* _WHAT TO DO_
Please write out the lines below again, substituting "robot character" for "punk character" and keeping everything else the same.

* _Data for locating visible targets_
_ _ _ _
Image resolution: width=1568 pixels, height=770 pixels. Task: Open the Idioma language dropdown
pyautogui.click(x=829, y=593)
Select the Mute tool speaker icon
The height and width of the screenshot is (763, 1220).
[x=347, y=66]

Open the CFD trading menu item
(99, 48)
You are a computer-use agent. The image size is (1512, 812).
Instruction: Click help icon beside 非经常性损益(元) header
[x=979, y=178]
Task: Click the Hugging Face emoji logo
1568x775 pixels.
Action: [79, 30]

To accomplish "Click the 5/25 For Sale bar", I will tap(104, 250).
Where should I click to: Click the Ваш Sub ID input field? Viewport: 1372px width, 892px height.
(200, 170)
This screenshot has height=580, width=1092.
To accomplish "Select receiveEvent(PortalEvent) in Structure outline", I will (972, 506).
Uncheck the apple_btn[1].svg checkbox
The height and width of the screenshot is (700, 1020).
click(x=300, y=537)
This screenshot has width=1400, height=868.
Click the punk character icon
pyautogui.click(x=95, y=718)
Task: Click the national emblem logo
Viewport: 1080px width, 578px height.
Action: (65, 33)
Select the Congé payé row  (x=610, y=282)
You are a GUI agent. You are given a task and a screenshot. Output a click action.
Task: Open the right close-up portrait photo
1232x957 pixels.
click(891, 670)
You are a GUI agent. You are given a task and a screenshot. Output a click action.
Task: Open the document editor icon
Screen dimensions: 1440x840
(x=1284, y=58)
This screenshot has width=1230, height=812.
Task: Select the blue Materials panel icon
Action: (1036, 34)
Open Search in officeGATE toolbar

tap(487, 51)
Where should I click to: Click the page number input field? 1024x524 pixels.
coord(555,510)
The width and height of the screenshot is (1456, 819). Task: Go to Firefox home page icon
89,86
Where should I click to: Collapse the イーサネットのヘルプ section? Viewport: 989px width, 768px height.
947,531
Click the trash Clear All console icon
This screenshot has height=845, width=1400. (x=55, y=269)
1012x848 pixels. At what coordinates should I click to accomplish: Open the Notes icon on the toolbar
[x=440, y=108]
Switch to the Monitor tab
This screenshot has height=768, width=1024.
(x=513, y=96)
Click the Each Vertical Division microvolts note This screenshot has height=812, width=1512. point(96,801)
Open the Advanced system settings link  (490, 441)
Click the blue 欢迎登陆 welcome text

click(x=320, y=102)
_ _ _ _
* _RESPONSE TO THE TASK_
Image resolution: width=1568 pixels, height=770 pixels. Task: Open the Idioma language dropdown
pyautogui.click(x=829, y=593)
Select the Mute tool speaker icon
The height and width of the screenshot is (763, 1220).
[x=347, y=66]

Open the CFD trading menu item
(99, 48)
You are a computer-use agent. The image size is (1512, 812).
Instruction: Click help icon beside 非经常性损益(元) header
[x=979, y=178]
Task: Click the Hugging Face emoji logo
1568x775 pixels.
Action: [79, 30]

To accomplish "Click the 5/25 For Sale bar", I will tap(104, 250).
Where should I click to: Click the Ваш Sub ID input field? Viewport: 1372px width, 892px height.
(200, 170)
This screenshot has height=580, width=1092.
To accomplish "Select receiveEvent(PortalEvent) in Structure outline", I will (972, 506).
Uncheck the apple_btn[1].svg checkbox
The height and width of the screenshot is (700, 1020).
click(x=300, y=537)
This screenshot has width=1400, height=868.
Click the robot character icon
pyautogui.click(x=95, y=718)
Task: Click the national emblem logo
Viewport: 1080px width, 578px height.
Action: (65, 33)
Select the Congé payé row  (x=610, y=282)
You are a GUI agent. You are given a task and a screenshot. Output a click action.
Task: Open the right close-up portrait photo
1232x957 pixels.
click(891, 670)
You are a GUI agent. You are given a task and a screenshot. Output a click action.
Task: Open the document editor icon
Screen dimensions: 1440x840
(x=1284, y=58)
This screenshot has width=1230, height=812.
Task: Select the blue Materials panel icon
Action: (1036, 34)
Open Search in officeGATE toolbar

tap(487, 51)
Where should I click to: Click the page number input field? 1024x524 pixels.
coord(555,510)
The width and height of the screenshot is (1456, 819). Task: Go to Firefox home page icon
89,86
Where should I click to: Collapse the イーサネットのヘルプ section? Viewport: 989px width, 768px height.
947,531
Click the trash Clear All console icon
This screenshot has height=845, width=1400. (x=55, y=269)
1012x848 pixels. At what coordinates should I click to accomplish: Open the Notes icon on the toolbar
[x=440, y=108]
Switch to the Monitor tab
This screenshot has height=768, width=1024.
(x=513, y=96)
Click the Each Vertical Division microvolts note This screenshot has height=812, width=1512. point(96,801)
Open the Advanced system settings link  (490, 441)
Click the blue 欢迎登陆 welcome text

click(x=320, y=102)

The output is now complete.